Published Date: November 7, 2013


Scooby is a 10 month old yellow lab puppy. His owners contacted me to help slow down or stop his unruly behavior. Scooby had developed a habit of jumping up into his owner’s lap anytime she sat down, not respecting her personal space, jumping up on guests, getting over-excited when anything new was around and chewing on things that he shouldn’t be.

 When I arrived for the appointment, his owners were literally holding him back by his collar. His body language communicated to me that he was excited but I didn’t see any signs of aggression so I asked them to release him. As soon as they did, he immediately jumped up on me in an attempt to claim me. This is a fairly common behavior for puppies who dont yet understand how to restrain themselves.

 I demonstrated my unique method to curb and eliminate dogs from jumping up on guests. Scooby protested, but after that one correction he made no further attempts to jump up on me. If everyone in the family repeats the correction every time Scooby jumps up, that behavior will quickly become a thing of the past.

 Next I demonstrated a leadership exercise that I share with most of my clients. The exercise is designed to help the dog learn to focus while also elevating his owners as leaders in the dog’s eyes. The first few times I did the exercise Scooby got it instantly, but when we went to a larger room to practice, he started to hesitate. Eventually Scooby parked himself underneath the kitchen table and refused to come out no matter what.

 Insecure dogs will often find something to hide underneath when they are uncomfortable or uncertain how to behave. To block him from doing this, I placed a plastic container under the table where he was laying down. Without his comfortable place to retreat to, Scooby was forced to confront the situation head-on. He paced around the room a little bit before sitting down on the floor, at that point I returned to practicing the exercise.

 For puppies or dogs overly sensitive or lacking confidence, the leadership exercise I was attempting can be overwhelming so I decided to change gears. It always best to look for a different path when a dog starts to shut down and not participate rather than attempting to pull their leash or force them. I find using a treat with a pungent smell or adopting a playful energy works best at snapping dogs out of a shut down behavior. 

In Scooby’s case, the smell of the treats weren’t enough so I dropped to his level and made some play body language movements which got him up and going.

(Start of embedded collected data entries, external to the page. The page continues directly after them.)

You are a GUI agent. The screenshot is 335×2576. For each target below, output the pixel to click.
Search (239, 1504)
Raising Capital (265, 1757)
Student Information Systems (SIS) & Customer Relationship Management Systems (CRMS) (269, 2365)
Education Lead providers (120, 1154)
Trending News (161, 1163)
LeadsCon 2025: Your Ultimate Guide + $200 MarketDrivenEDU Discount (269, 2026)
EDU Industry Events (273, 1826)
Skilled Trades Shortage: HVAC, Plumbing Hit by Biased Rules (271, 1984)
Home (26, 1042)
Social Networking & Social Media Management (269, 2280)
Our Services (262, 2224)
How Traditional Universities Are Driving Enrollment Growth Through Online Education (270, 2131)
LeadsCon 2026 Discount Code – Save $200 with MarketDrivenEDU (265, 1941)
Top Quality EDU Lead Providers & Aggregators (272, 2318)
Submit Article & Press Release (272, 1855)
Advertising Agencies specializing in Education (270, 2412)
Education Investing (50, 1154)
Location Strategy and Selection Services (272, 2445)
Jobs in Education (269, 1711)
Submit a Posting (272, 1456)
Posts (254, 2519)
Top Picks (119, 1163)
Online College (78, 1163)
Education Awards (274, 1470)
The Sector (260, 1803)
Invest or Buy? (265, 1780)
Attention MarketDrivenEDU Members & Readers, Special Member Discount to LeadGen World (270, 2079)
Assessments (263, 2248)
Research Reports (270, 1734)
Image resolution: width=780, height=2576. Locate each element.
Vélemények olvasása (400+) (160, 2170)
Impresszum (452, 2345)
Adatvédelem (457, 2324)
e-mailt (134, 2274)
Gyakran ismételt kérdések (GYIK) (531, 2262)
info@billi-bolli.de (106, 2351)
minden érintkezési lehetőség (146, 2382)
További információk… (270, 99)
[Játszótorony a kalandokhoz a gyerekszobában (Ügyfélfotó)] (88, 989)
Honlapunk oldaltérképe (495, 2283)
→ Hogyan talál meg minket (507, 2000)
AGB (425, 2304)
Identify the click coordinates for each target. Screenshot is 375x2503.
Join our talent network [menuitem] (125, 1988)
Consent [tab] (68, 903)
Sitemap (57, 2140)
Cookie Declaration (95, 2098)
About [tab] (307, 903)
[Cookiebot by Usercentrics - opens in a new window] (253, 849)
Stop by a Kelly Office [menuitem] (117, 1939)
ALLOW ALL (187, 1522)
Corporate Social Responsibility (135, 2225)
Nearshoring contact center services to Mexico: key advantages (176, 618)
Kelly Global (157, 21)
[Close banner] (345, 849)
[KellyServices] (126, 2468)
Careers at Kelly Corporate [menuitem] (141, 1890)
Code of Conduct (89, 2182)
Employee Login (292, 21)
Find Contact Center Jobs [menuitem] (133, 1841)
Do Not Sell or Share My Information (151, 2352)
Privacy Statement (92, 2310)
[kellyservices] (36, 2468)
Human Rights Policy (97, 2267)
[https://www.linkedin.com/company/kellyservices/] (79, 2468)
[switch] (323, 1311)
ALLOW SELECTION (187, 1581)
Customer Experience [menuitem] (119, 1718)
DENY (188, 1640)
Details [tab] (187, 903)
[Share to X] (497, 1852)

I lead him to a few treats on the floor and after he gobbled them up, we moved on to the next challenge.

 Scooby’s owner had pointed out that he carried around and had bitten holes in the comforter that was inside of his kennel. I pulled it out and placed it on the floor in the middle of the room. As soon as I did Scooby trotted over to it eager to tear a new hole in it. But as soon as he did, I used a corrective sound to disagree with the behavior which Scooby responded to immediately.

 By disagreeing with the behavior with good timing, using a sound he recognized, I was able to get Scooby to understand that the behavior was unwanted. By repeating this same corrective technique whenever Scooby engages in a repeat of this behavior, he will quickly drop it and look for something else to do.

 By the end of the session Scooby was pooped, contently laying on the floor next to the chair his owner was sitting in. I advised them to spend the next week or two with a watchful eye over Scooby, offering immediate and timely corrections any time that he broke the new rules of the house. Scooby isnt a bad dog by any means, he just has an abundance of energy. Combined with not having any real rules to govern his behavior, he was doing whatever he wanted, whenever he wanted. Now that his family knows how to communicate with him in a way he understands, Scooby should learn to become a balanced, well behaved dog in no time.